Table 2 presents the basic information of the 64 sample plots in the Wolong Nature Reserve. Among these, 20 plots are coniferous forests, 15 plots are broadleaf forests, and 29 plots are mixed forests. The tree height of the coniferous forests in the study area ranges from 8.90 to 22.20 m, with an average of 15.50 m and a standard deviation of 2.23 m. The range of tree diameter at breast height is 15.00 to 27.23 cm, with an average of 15.09 cm and a standard deviation of 3.30 cm. The east–west crown width ranges from 3.70 to 7.60 m, with an average of 5.70 m and a standard deviation of 0.91 m. The north–south crown width ranges from 2.10 to 8.80 m, with an average of 5.33 m and a standard deviation of 0.85 m. The leaf area index was measured using LAISmart ranges from 1.80 to 2.70, with an average of 2.33 and a standard deviation of 0.56. The measured canopy closure in the field ranges from 20.56% to 95.89%, with an average of 61.23% and a standard deviation of 13.75%. The unit area forest biomass in coniferous forests ranges from 1.17 to 194.23 t/ha, with an average of 86.23 t/ha and a standard deviation of 35.74 t/ha.
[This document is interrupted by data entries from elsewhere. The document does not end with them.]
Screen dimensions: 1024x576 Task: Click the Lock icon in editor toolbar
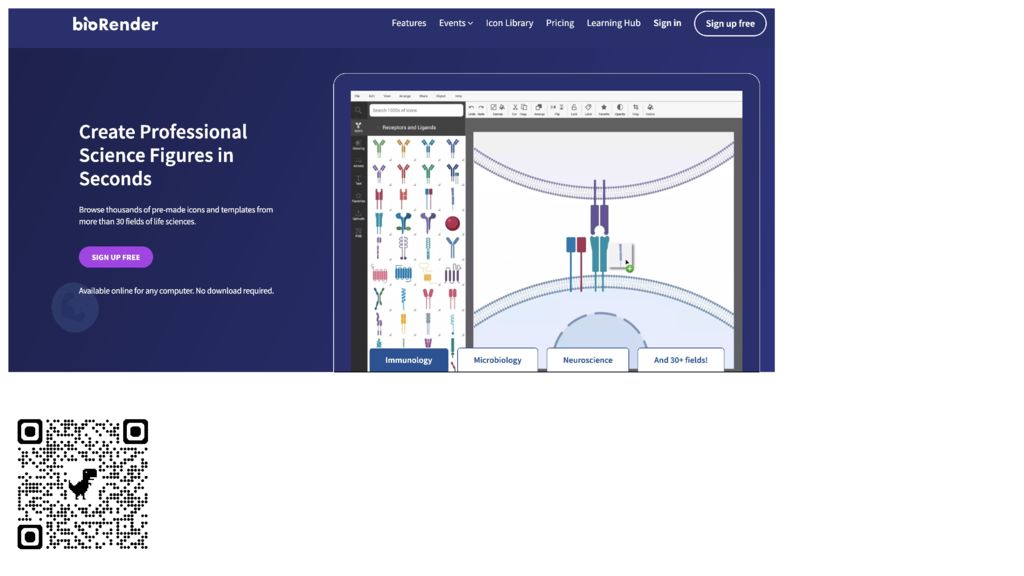point(574,108)
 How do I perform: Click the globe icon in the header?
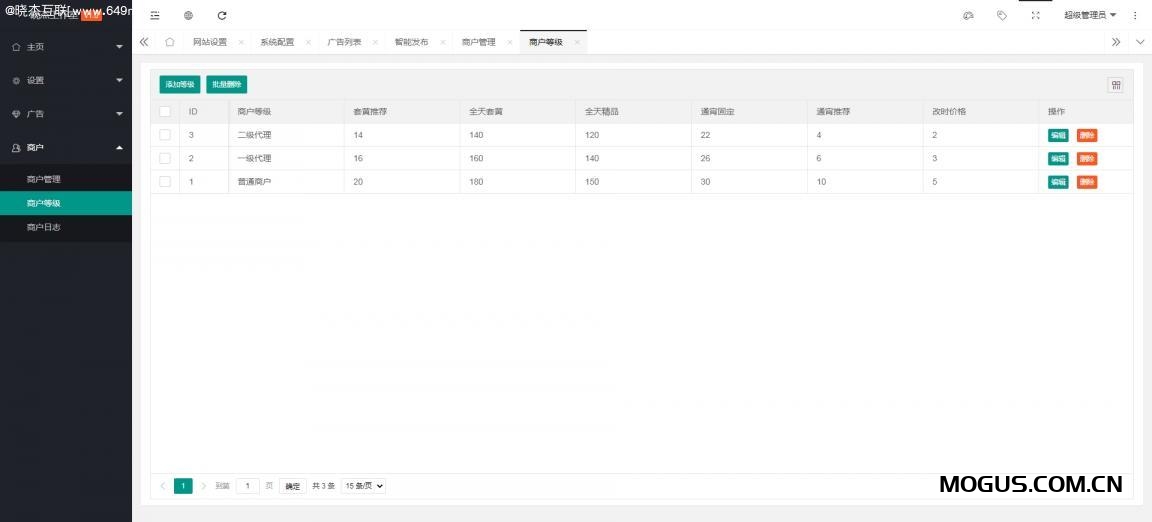(x=188, y=15)
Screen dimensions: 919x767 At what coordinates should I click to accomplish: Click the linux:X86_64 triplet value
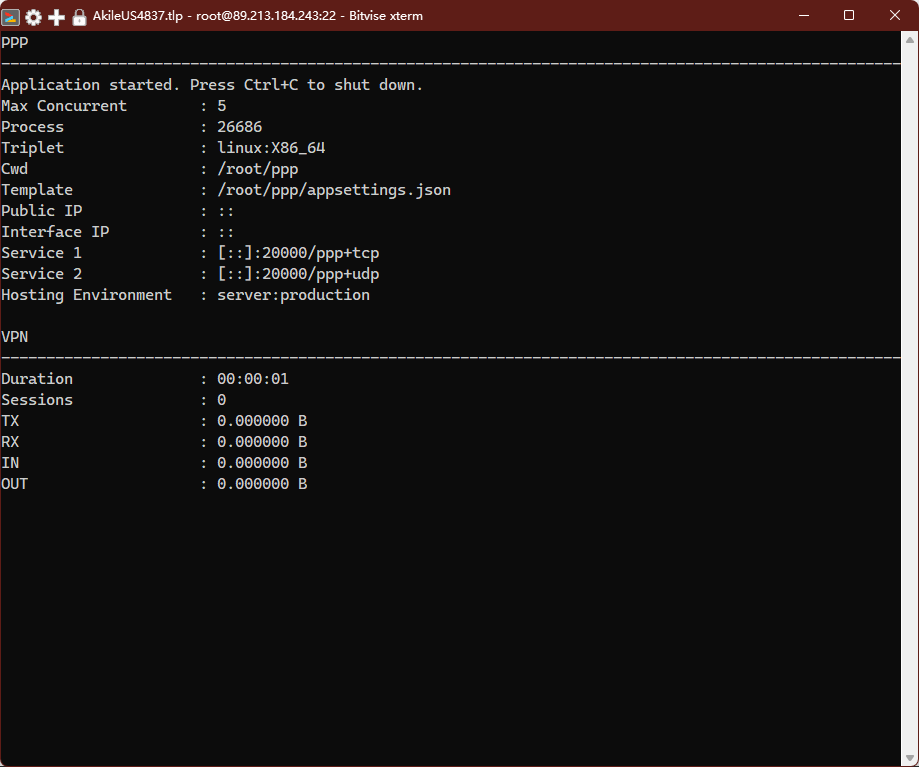271,148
In the broadleaf forests of the study area, the tree height ranges from 2.30 to 15.40 m, with an average of 7.60 m and a standard deviation of 2.11 m. The range of tree DBH is 2.80 to 28.65 cm, with an average of 11.38 cm and a standard deviation of 3.57 cm. The east–west crown width ranges from 1.60 to 6.60 m, with an average of 4.50 m and a standard deviation of 1.18 m. The north–south crown width ranges from 1.70 to 6.20 m, with an average of 4.26 m and a standard deviation of 0.73 m. The LAI measured using LAISmart ranges from 0.80 to 3.10, with an average of 2.02 and a standard deviation of 0.67. The measured canopy closure in the field ranges from 32.01% to 85.69%, with an average of 59.20% and a standard deviation of 13.46%. The unit area forest biomass in broadleaf forests ranges from 3.69 to 184.78 t/ha, with an average of 73.81 t/ha and a standard deviation of 42.85 t/ha.
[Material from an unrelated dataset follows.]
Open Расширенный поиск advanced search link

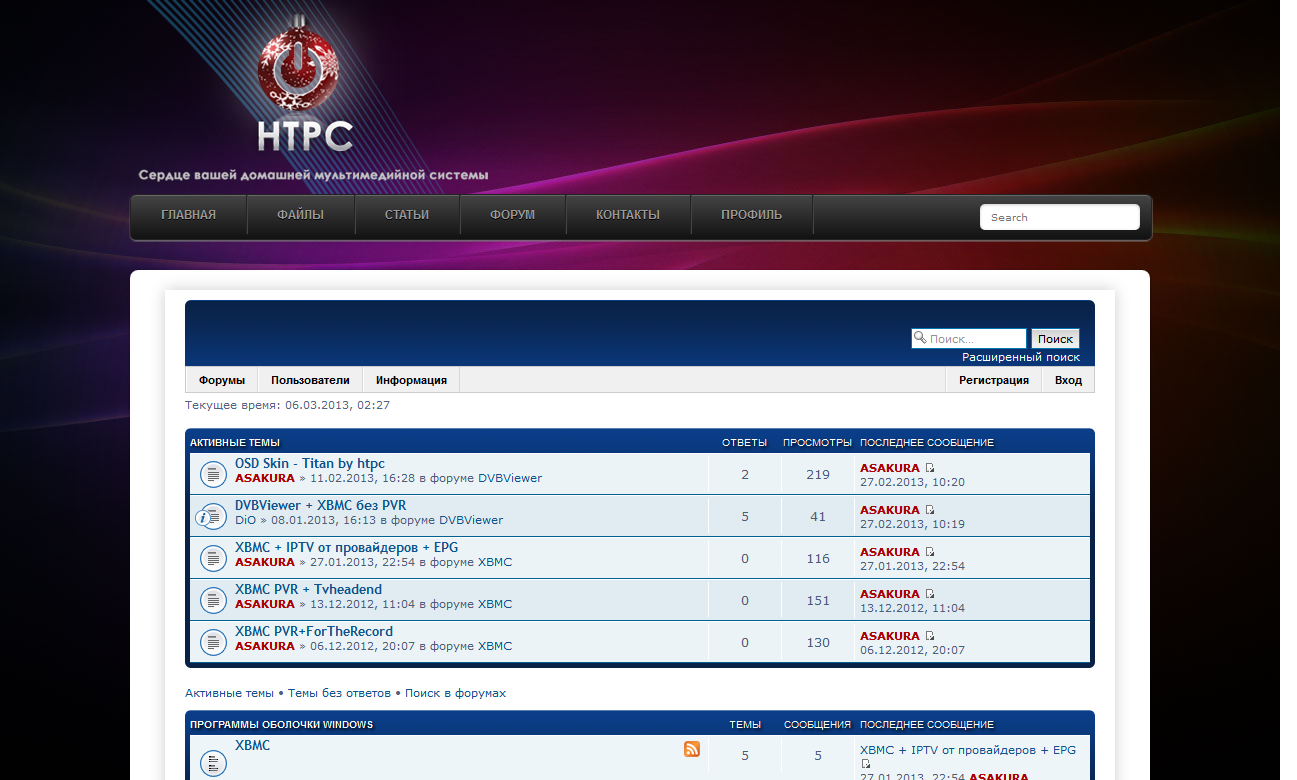click(1020, 357)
For mixed forests in the study area, the tree height ranges from 10 to 25 m, with an average of 13.04 m and a standard deviation of 2.20 m. The range of tree DBH is 5.09 to 25.46 cm, with an average of 12.57 cm and a standard deviation of 3.44 cm. The east–west crown width ranges from 2.76 to 9.50 m, with an average of 5.14 m and a standard deviation of 1.12 m. The north–south crown width ranges from 1.30 to 8.80 m, with an average of 4.97 m and a standard deviation of 0.98 m. The LAI measured using Smart-LAI ranges from 1.10 to 3.70, with an average of 2.25 and a standard deviation of 0.54. The measured canopy closure in the field ranges from 28.15% to 82.40%, with an average of 60.25% and a standard deviation of 12.69%. The unit area forest biomass in mixed forests ranges from 3.07 to 164.71 t/ha, with an average of 71.46 t/ha and a standard deviation of 51.71 t/ha.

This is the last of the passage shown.